Reproduce the following data verbatim, preserving every line in its original order.

** start of Data in this exercise **

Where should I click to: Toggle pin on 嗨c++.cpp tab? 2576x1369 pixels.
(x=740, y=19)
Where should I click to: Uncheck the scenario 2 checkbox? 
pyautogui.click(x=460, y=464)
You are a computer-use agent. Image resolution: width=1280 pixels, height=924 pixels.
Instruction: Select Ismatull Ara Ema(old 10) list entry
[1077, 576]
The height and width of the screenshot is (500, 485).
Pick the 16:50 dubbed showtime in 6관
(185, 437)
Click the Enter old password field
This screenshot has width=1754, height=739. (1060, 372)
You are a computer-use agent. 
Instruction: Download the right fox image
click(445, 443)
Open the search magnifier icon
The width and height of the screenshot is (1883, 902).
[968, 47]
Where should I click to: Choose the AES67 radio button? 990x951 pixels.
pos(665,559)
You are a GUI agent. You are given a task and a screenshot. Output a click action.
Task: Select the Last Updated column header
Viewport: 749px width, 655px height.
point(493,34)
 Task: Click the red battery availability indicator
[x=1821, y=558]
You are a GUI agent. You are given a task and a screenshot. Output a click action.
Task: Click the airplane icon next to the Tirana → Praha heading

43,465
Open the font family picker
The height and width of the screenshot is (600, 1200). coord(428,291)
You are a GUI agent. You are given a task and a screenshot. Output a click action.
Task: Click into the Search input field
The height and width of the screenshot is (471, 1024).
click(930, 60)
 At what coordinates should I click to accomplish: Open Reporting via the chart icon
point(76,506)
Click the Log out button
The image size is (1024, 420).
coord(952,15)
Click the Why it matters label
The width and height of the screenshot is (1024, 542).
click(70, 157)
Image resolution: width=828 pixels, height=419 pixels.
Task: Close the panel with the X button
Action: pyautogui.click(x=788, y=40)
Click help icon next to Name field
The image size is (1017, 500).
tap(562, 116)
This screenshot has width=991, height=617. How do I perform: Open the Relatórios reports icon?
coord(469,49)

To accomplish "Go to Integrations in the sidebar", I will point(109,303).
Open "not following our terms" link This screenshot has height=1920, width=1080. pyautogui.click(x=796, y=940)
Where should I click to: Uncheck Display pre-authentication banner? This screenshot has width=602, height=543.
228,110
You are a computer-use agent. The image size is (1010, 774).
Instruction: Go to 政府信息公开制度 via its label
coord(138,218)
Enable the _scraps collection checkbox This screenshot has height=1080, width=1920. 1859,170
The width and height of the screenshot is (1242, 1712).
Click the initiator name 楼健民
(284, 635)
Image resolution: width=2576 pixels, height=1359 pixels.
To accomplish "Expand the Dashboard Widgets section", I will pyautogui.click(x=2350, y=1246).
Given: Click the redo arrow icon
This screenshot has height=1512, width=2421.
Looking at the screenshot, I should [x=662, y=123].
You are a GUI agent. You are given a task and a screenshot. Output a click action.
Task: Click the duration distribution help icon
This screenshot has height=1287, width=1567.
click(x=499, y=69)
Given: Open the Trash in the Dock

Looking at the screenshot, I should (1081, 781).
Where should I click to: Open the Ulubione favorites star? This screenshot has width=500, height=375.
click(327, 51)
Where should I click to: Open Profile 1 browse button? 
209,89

** end of Data in this exercise **

■ **Solution**:
Where should I click to: Toggle pin on 嗨c++.cpp tab? 2576x1369 pixels.
(x=740, y=19)
Where should I click to: Uncheck the scenario 2 checkbox? 
pyautogui.click(x=460, y=464)
You are a computer-use agent. Image resolution: width=1280 pixels, height=924 pixels.
Instruction: Select Ismatull Ara Ema(old 10) list entry
[1077, 576]
The height and width of the screenshot is (500, 485).
Pick the 16:50 dubbed showtime in 6관
(185, 437)
Click the Enter old password field
This screenshot has width=1754, height=739. (1060, 372)
You are a computer-use agent. 
Instruction: Download the right fox image
click(445, 443)
Open the search magnifier icon
The width and height of the screenshot is (1883, 902).
[968, 47]
Where should I click to: Choose the AES67 radio button? 990x951 pixels.
pos(665,559)
You are a GUI agent. You are given a task and a screenshot. Output a click action.
Task: Select the Last Updated column header
Viewport: 749px width, 655px height.
point(493,34)
 Task: Click the red battery availability indicator
[x=1821, y=558]
You are a GUI agent. You are given a task and a screenshot. Output a click action.
Task: Click the airplane icon next to the Tirana → Praha heading

43,465
Open the font family picker
The height and width of the screenshot is (600, 1200). coord(428,291)
You are a GUI agent. You are given a task and a screenshot. Output a click action.
Task: Click into the Search input field
The height and width of the screenshot is (471, 1024).
click(930, 60)
 At what coordinates should I click to accomplish: Open Reporting via the chart icon
point(76,506)
Click the Log out button
The image size is (1024, 420).
coord(952,15)
Click the Why it matters label
The width and height of the screenshot is (1024, 542).
click(70, 157)
Image resolution: width=828 pixels, height=419 pixels.
Task: Close the panel with the X button
Action: pyautogui.click(x=788, y=40)
Click help icon next to Name field
The image size is (1017, 500).
tap(562, 116)
This screenshot has width=991, height=617. How do I perform: Open the Relatórios reports icon?
coord(469,49)

To accomplish "Go to Integrations in the sidebar", I will point(109,303).
Open "not following our terms" link This screenshot has height=1920, width=1080. pyautogui.click(x=796, y=940)
Where should I click to: Uncheck Display pre-authentication banner? This screenshot has width=602, height=543.
228,110
You are a computer-use agent. The image size is (1010, 774).
Instruction: Go to 政府信息公开制度 via its label
coord(138,218)
Enable the _scraps collection checkbox This screenshot has height=1080, width=1920. 1859,170
The width and height of the screenshot is (1242, 1712).
Click the initiator name 楼健民
(284, 635)
Image resolution: width=2576 pixels, height=1359 pixels.
To accomplish "Expand the Dashboard Widgets section", I will pyautogui.click(x=2350, y=1246).
Given: Click the redo arrow icon
This screenshot has height=1512, width=2421.
Looking at the screenshot, I should [x=662, y=123].
You are a GUI agent. You are given a task and a screenshot. Output a click action.
Task: Click the duration distribution help icon
This screenshot has height=1287, width=1567.
click(x=499, y=69)
Given: Open the Trash in the Dock

Looking at the screenshot, I should (1081, 781).
Where should I click to: Open the Ulubione favorites star? This screenshot has width=500, height=375.
click(327, 51)
Where should I click to: Open Profile 1 browse button? 
209,89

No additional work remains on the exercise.